Dans une étude publiée sur PLOS One, des chercheurs affirment que les troubles de l’odorat chez les personnes âgées sont l’un des meilleurs prédicteurs de leur risque de mortalité dans les cinq ans.

L’étude se fonde sur une cohorte de 3.005 adultes américains âgés de 57 ans à 85 ans. Lors de la première vague d’enquête, en 2005, les chercheurs ont mesuré la capacité des personnes à identifier une odeur (la rose, le cuir, l'orange, le poisson et la menthe poivrée) parmi un choix de quatre propositions.

Ceux qui faisaient 4 à 5 erreurs étaient classés comme souffrant d’anosmie, une perte de l’odorat et ceux qui en faisaient 2 à 3, comme souffrant d’hyposmie, sens de l’odorat diminué.

Ils ont ensuite voulu savoir quelle corrélation existait cinq ans plus tard entre les décès observés dans le groupe étudié et ces troubles de l'odorat.

La mortalité des anosmiques était quatre fois supérieure à celle des individus capables d’identifier les odeurs présentées et les individus ayant effectué un score moyen au test d’odorat (hyposmie) avaient une mortalité intermédiaire.

Ce trouble de l’odorat correspond à un risque de mortalité trois fois supérieur à celui des autres adultes, une fois contrôlée l’influence de l’âge, du sexe, du statut social et d’autres facteurs, précise le New York Times.

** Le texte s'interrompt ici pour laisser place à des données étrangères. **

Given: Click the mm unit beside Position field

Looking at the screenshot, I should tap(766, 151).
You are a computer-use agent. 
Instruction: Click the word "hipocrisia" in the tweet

Les chercheurs ont également vérifié que ces décès n’étaient pas la cause de l’abus d’alcool, du poids, de l’hypertension ou de l’alimentation.

En conclusion, les chercheurs précisent que les dysfonctionnements de l’odorat sont un facteur indépendant de mortalité plus fort que des causes comme l’arrêt cardiaque ou le cancer, ce qui indique que ce sens hérité de l’évolution humaine, a l’utilité réduite aujourd’hui, est un signal fort de mécanismes qui affectent la longévité des individus.

Pour les auteurs, ces troubles sont l’indice des mécanismes du vieillissement, mais aussi de l’exposition à l’environnement, et pourraient donc être une conséquence de la pollution, bien que la conclusion de l’étude reste prudente sur ce point.